İçeriğe geç

BMW M2 COMPETITION VE BİR GEÇİDİN İNADI

Otomobilin ön tekerlekleri çığın erimeye yüz tutmuş tel tel eteğine oturduğunda duruyorum. Kapıyı açıyorum, dışarısı soğuk. Çıt çıkmıyor. Sol yanımda yükselen koca dağ öfkesini kusmuş, yüzlerce tonluk kardan örtüsünü geçide silkelemiş, şimdiyse çığı etek etmiş de sessizce yürür gibi… Dağın sessizliği içime işliyor. Issız bir Alp geçidinde, öfkesine sayısız çam ağacını katık etmiş bembeyaz bir birikintinin üstünde, çevreyi izliyorum. Ayakkabımdaki cılız boşlukları değerlendiren kar ince bir ıslaklıkla tenimi selamlıyor. Dağın öfkesinden korkuyorum. Hahntennjoch Geçidi’nin birkaç yüz metresini yutan çığın azametinden korkuyorum. Bir an sessiz, hareketsiz kalsam dağın ilk silkinişiyle yükselen sesleri, ölümle tanışan ağaçların ve yuvalarından olan kayaların çığlıklarını duyacağımı sanıyorum.

Kameramı elime aldığımda bir büyük cinayeti aydınlatmaya yeltenmiş gibi hissediyorum. Çığın hemen yanında, olduğundan çok daha küçük görünen BMW M2 Competition otomobilim halen çıtırdarken, birkaç kare kaydediyorum. Kaymamaya çalışarak aşağı inerken küçük, genç bir kozalak buluyorum birikinti içinde. Dikkatle eğiliyor, üzerindeki beyazlığı üflüyor ve yeni evine yolculuğunun ilk bölümünde otomobilin kol dayama gözüne koyuyorum onu.

Peki şimdi ne yapmalı?

İKİ GÜN ÖNCE

BMW M2 Competition gibi bir safkan spor otomobili fabrikadan çıkar çıkmaz teslim almak, bir egzotik hayvanın doğumuna şahit olmaya benziyor. Teslimat görevlisi genç adam elindeki forma son kez baktıktan sonra “Çizikleri kontrol etmemize gerek yok,” diyor ve gülümseyerek ekliyor: “çünkü otomobili ilk çizen siz olacaksınız.”

Otomobille yalnız kaldığımda kabine geçiyor ve özünde elliden fazla uçucu endüstriyel koku barındıran sıfır otomobil rayihasını içime çekiyorum. İşimden dolayı bu kokuya aşina olsam da M otomobilleri standart BMW modellerinden daha güzel kokuyor. İstemsiz gülümsüyor ve çocuksu bir heyecanla, bir özel sürüş makinesinin hayat yolculuğunu başlatacak ilk kilometreler için kırmızı renkli ‘start’ butonuna basıyorum.

> Verilen bilgiler:

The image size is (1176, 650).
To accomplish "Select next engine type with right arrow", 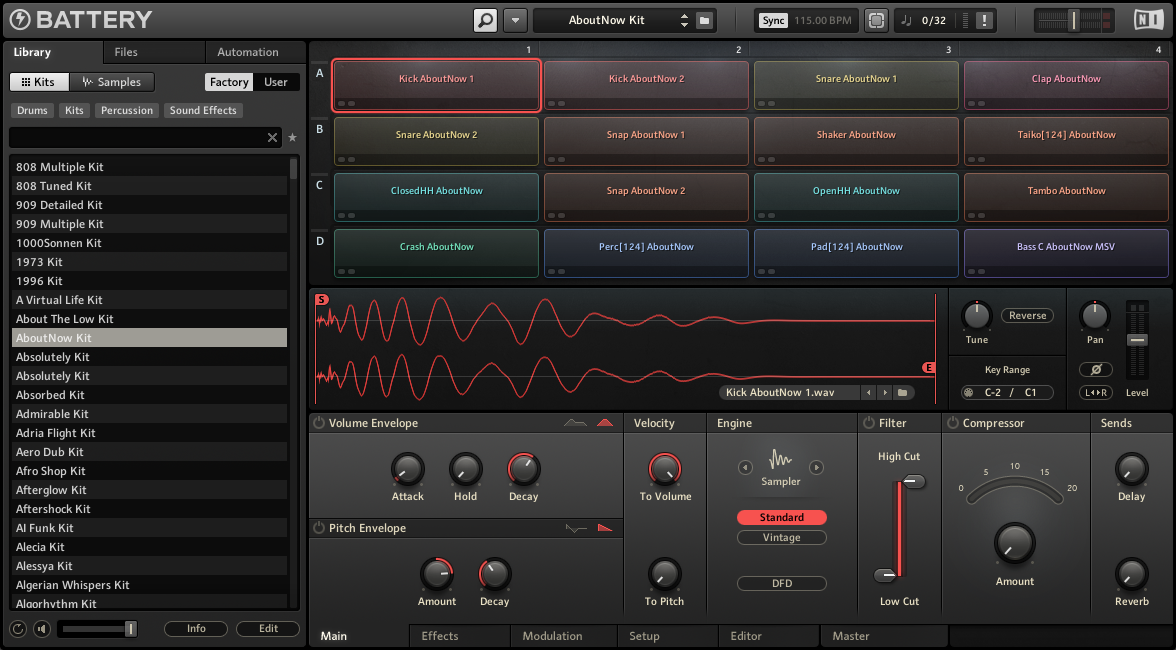I will [816, 467].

> Görev A:
BMW M2 Competition yazısına göre aşağıdaki soruları yanıtlayın:
(i) Çığ hangi geçidin birkaç yüz metresini yutmuştur?
(ii) Anlatıcı birikinti içinde bulduğu kozalağı otomobilin neresine koyar?
(iii) Anlatıcının bastığı 'start' butonu ne renktir?
> Görev B: BMW M2 Competition yazısını son cümlesinden itibaren aynı üslupla sürdürün.
Materyalin BMW M2 Competition yazısıyla bir ilgisi yoktur.

> Görev çıktısı A:
(i) Hahntennjoch Geçidi
(ii) Kol dayama gözüne
(iii) Kırmızı

> Görev çıktısı B:
Spor otomobiller için kalibre edilmiş çift kavramalı dişli kutularının asıp kesen halleri daha ilk kalkışta keyfimi daha da yükseltiyor. Böylece birkaç dakika içerisinde, kulağımda Big in Japan, Münih’in etrafını dolaşan otoyol ağına katılıyorum.

İKİ YIL ÖNCE

Aynı otoyol ağındayım. Aynı çalma listesini dinliyorum. Güneş yüzümü yakmaya başladığında tavanı açmak için fazla erken davrandığımı anlıyor ve kumaş tavan mekanizmasını arkadan çekerek kapatıyorum. Basit, saf ve amaca odaklı spor otomobilleri ne kadar sevdiğimi hatırlatan bu andan sonra camları da kapatıyor ve kabini klimaya emanet ediyorum. Böylece yol arkadaşım Abarth 124 Spider otoyolun hız sınırı olmayan bölümlerinde bacaklarını sonuna kadar açıyor.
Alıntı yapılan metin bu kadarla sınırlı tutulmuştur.